Exercise brief: Rewrite all of the items below, substituting "screen capture" for "screenshot" and changing nothing else. Omit the pictures from your answer.

[Word and element location data]
════════════════════

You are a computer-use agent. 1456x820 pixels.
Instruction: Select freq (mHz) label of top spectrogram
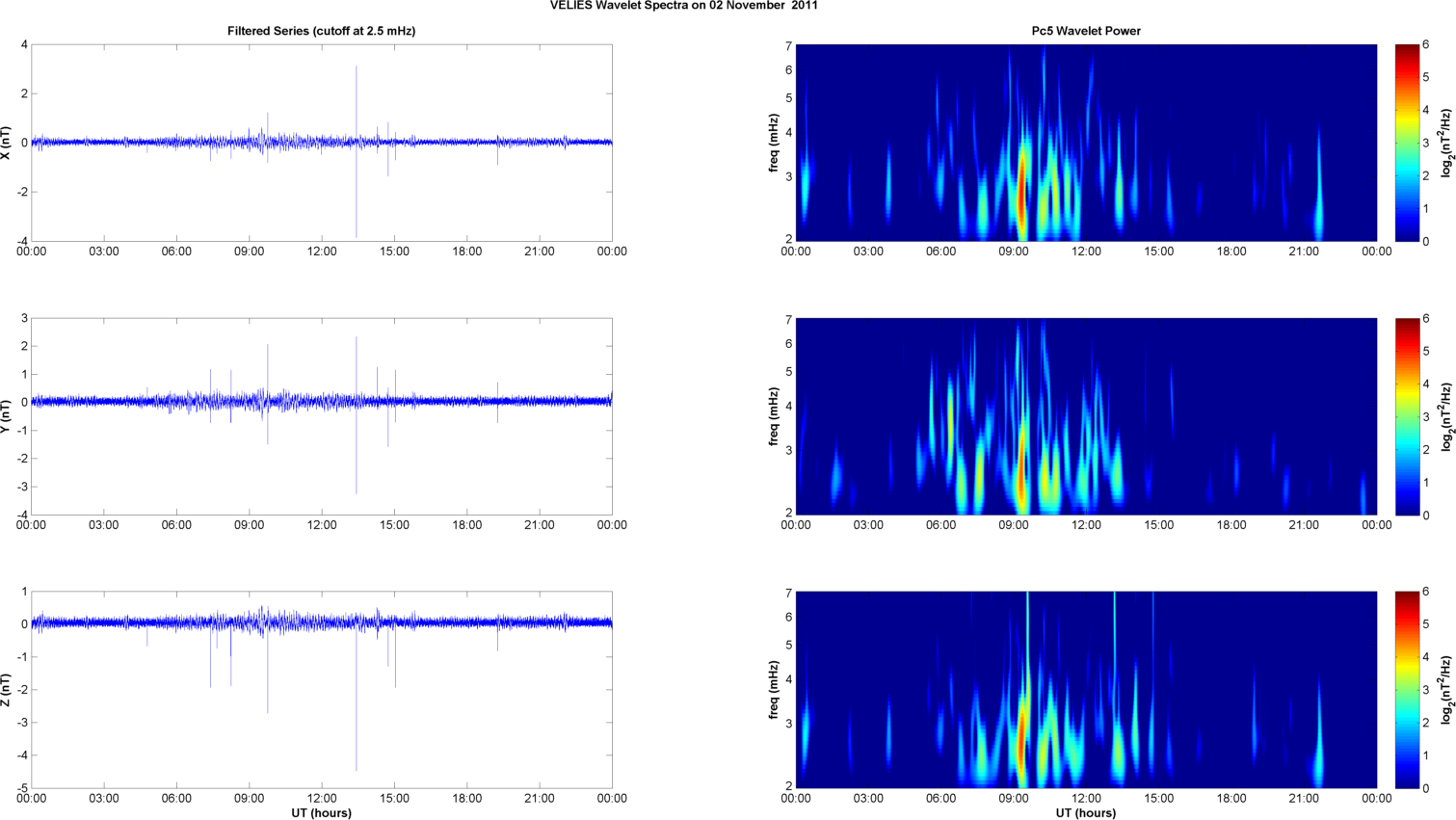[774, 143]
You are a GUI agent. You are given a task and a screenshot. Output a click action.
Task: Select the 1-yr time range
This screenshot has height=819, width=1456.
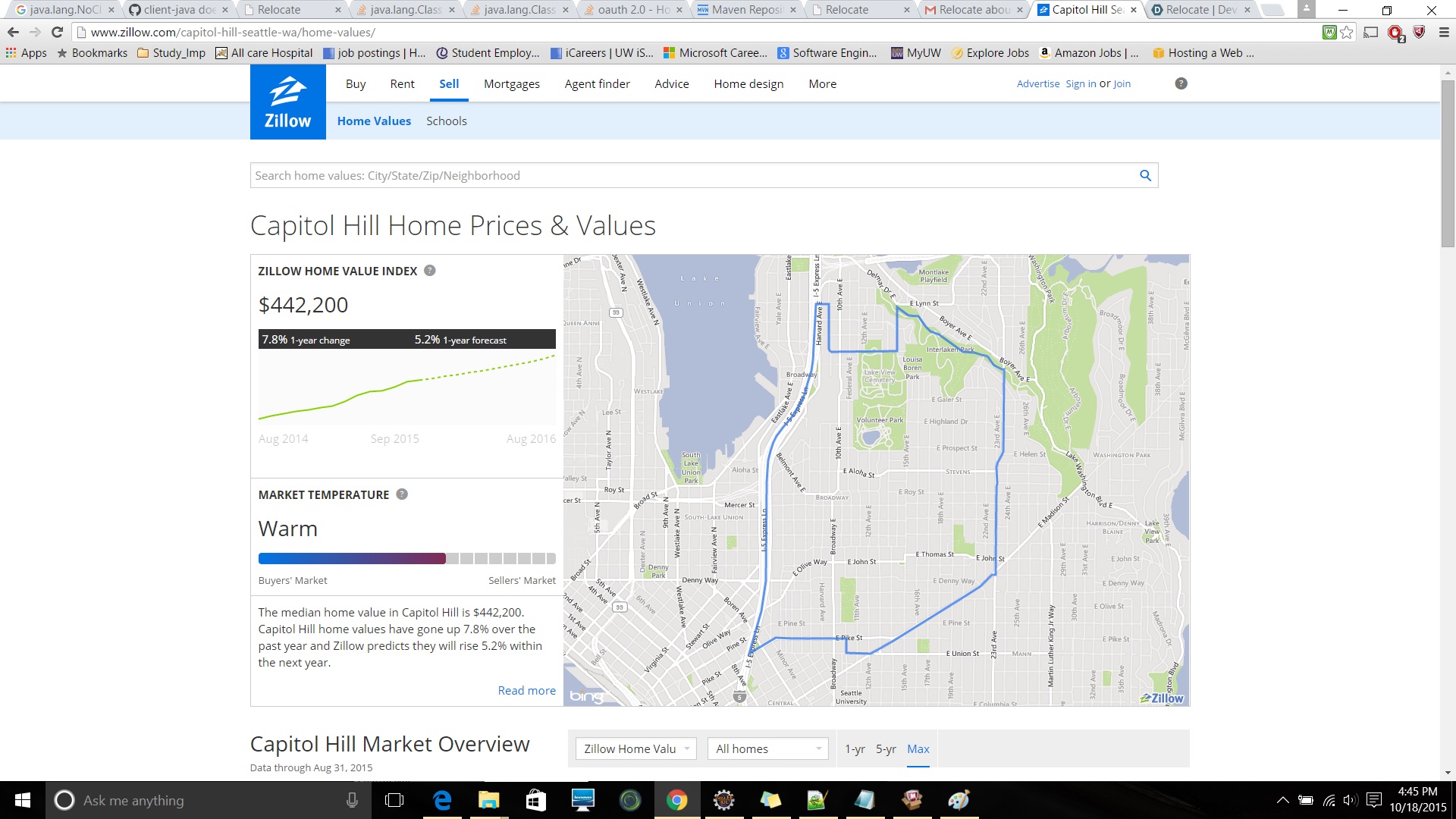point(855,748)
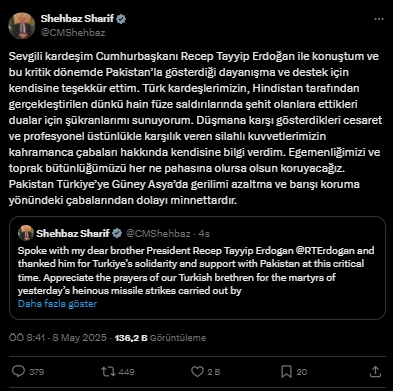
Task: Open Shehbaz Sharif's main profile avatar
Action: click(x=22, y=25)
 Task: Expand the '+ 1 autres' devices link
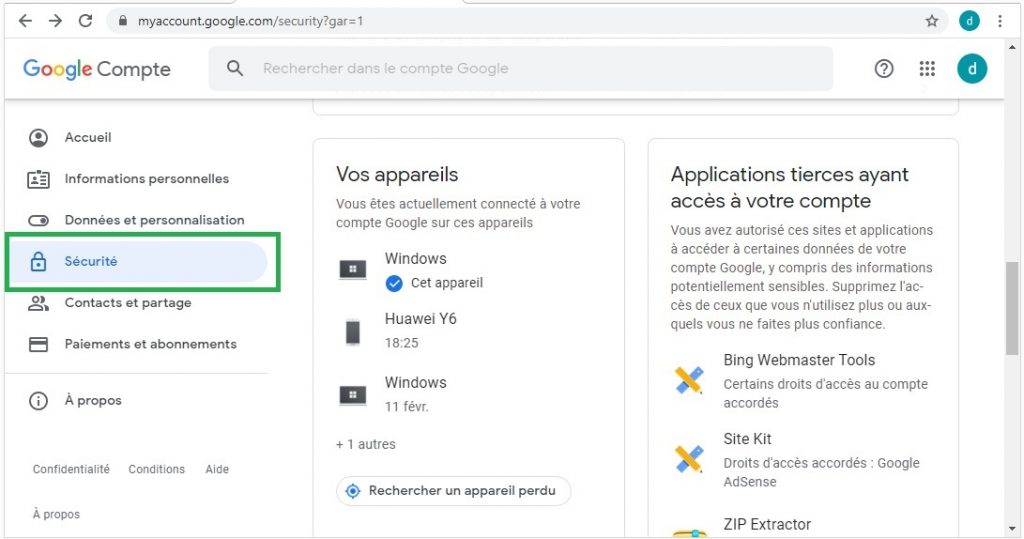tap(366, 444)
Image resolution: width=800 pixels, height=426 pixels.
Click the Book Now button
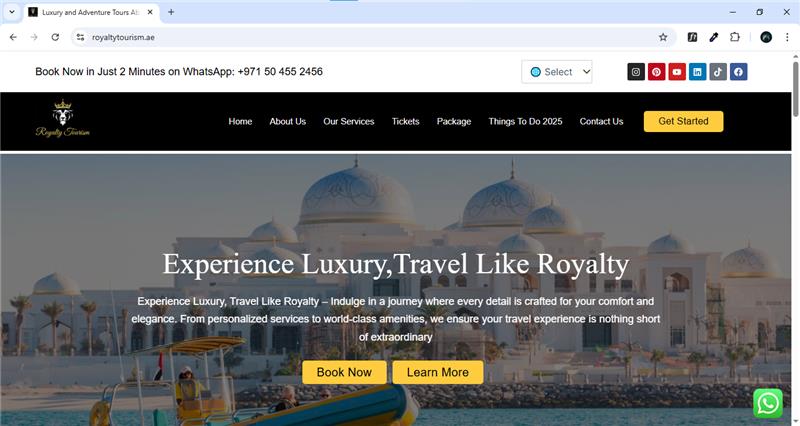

════════════════════

Exercise response:
You are a computer-use agent. 1456x820 pixels.
Instruction: Select freq (mHz) label of top spectrogram
[774, 143]
You are a GUI agent. You are given a task and a screen capture. Output a click action.
Task: Select the 1-yr time range
This screen capture has height=819, width=1456.
point(855,748)
Task: Open Shehbaz Sharif's main profile avatar
Action: click(x=22, y=25)
 Task: Expand the '+ 1 autres' devices link
tap(366, 444)
Image resolution: width=800 pixels, height=426 pixels.
Click the Book Now button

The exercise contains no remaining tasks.